In the mid 1900’s children started learning about their own independence and went out and made money for their own personal wants. We as a society were so busy with our own lives that we neglected to care about the needs of our children if they wanted money they got it. The minute they were denied the money they found other means of obtaining it themselves, so they opted to steal from people, and once that was in their system it took over. Juvenile status offenses occur when a juvenile is charged or adjudicated for their conduct in the municipality of which the crime was committed they would not be charged as an adult.

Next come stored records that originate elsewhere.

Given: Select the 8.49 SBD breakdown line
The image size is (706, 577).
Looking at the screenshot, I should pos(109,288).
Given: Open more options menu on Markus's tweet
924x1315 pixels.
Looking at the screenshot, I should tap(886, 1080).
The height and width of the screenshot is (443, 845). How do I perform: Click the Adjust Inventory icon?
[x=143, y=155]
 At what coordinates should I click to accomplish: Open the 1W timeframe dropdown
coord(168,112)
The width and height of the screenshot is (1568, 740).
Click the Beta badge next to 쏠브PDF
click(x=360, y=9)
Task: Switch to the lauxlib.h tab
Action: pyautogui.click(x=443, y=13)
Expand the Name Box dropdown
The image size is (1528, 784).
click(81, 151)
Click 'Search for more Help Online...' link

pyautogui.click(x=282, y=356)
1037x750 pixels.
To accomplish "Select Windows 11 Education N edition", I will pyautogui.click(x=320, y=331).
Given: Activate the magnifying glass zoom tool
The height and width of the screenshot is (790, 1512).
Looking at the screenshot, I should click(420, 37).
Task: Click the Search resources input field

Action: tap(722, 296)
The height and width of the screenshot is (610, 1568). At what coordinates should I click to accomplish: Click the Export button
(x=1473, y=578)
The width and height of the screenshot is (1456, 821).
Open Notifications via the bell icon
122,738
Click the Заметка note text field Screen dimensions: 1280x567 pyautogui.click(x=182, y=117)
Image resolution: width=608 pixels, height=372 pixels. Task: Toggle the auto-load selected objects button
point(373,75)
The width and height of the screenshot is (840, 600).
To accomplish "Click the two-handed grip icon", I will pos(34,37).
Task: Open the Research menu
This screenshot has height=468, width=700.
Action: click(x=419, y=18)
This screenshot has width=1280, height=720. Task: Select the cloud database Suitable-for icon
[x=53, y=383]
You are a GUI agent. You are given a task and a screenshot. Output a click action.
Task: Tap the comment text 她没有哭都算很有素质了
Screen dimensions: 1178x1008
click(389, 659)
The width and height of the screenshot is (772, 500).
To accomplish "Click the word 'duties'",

Usually Juvenile status offenses include chronic or persistent truancy, running away, not taking orders from people of higher authority, violating curfew laws, being caught with alcohol or tobacco. Most of the problems with Juveniles comes from upbringing or family life. When a child is brought up in homes where there is violence or alcohol issues, more than likely they will grow up with the same problems. Some states punish the parents for offenses that their child has made, while other states have facilities for juveniles to go to serve their punishment.

Some courts have the juvenile’s report to do work details to work off their punishment. To reduce juvenile crime, I believe education is very important. We need to teach the children of today that it is not ok to steal, fight, vandalize, and disrespect each other. Ever since they banned the use of paddling in school the kids today have no respect for teachers or principals, and as far as at home, there is a level of discipline that I feel is ok, parents do not need to hit their children until they bleed, a little swat will get their attention. In order for us to be able to handle our children there needs to be discipline.

Most kids now will yell child abuse if you even give them a little swat, my feeling is that they are laughing in your face when this happens because they know of the trouble that the parents can get into. I also feel that talking to children works well too. When you whind up punishing a child through physical force like beating them to make them understand, what are we teaching that child, that it is ok to hit their children in order for them to be respected by that child, hitting is wrong so we shouldn’t do that to children, because it leads them to violent lifestyles, that could put them in jail.